Kazi Fouzia

Director of Organizing

kazi@drumnyc.org

Kazi Fouzia comes from a long history of struggles for justice.  In Bangladesh, Kazi was a community organizer involved with a street vendors union, free community health clinics, and free education for slum children.  She worked with several community and women’s organizations such as Women Watch Bangladesh, a national union of the small and cottage industry.  She also participated in women’s leadership and capacity building training and community theater for social justice.  In 2007 she was selected, along with 13 other South Asian women, for the State Department International Visitor Leadership Program, through which she met unions and community organizers in Los Angeles, Texas, Washington D.C., and New York City.
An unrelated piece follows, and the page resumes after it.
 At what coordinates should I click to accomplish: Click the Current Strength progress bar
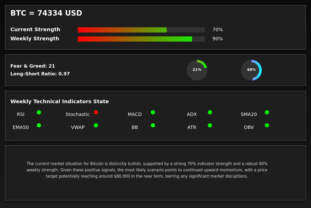click(141, 30)
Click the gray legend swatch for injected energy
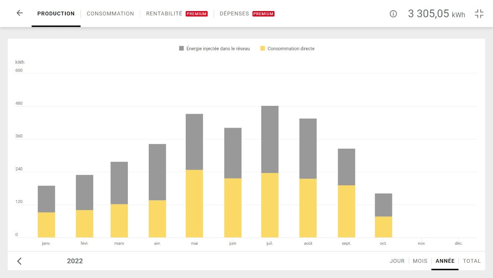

Kazi immigrated from Bangladesh to the U.S. in 2008, and became a designer and seamstress at retail sari shops in Jamaica and Jackson Heights, Queens. She was introduced to DRUM in 2009 through a ‘Know your Rights’ workshop for workers.  For the past few years, Kazi has been involved with DRUM as a member, leader, Community Organizer, and now as the Director of Organzing.

In 2010 Kazi trained with the Center for Third World Organizing and the School of Unity and Liberation. In 2013, she received the Immigrant Heritage Award from the office of Councilmember Daniel Dromm. She regularly writes in the Bangla media about DRUM’s work and regarding workers, immigrant rights, and racial profiling, as part of her commitment to fighting for the rights of low-income South Asians.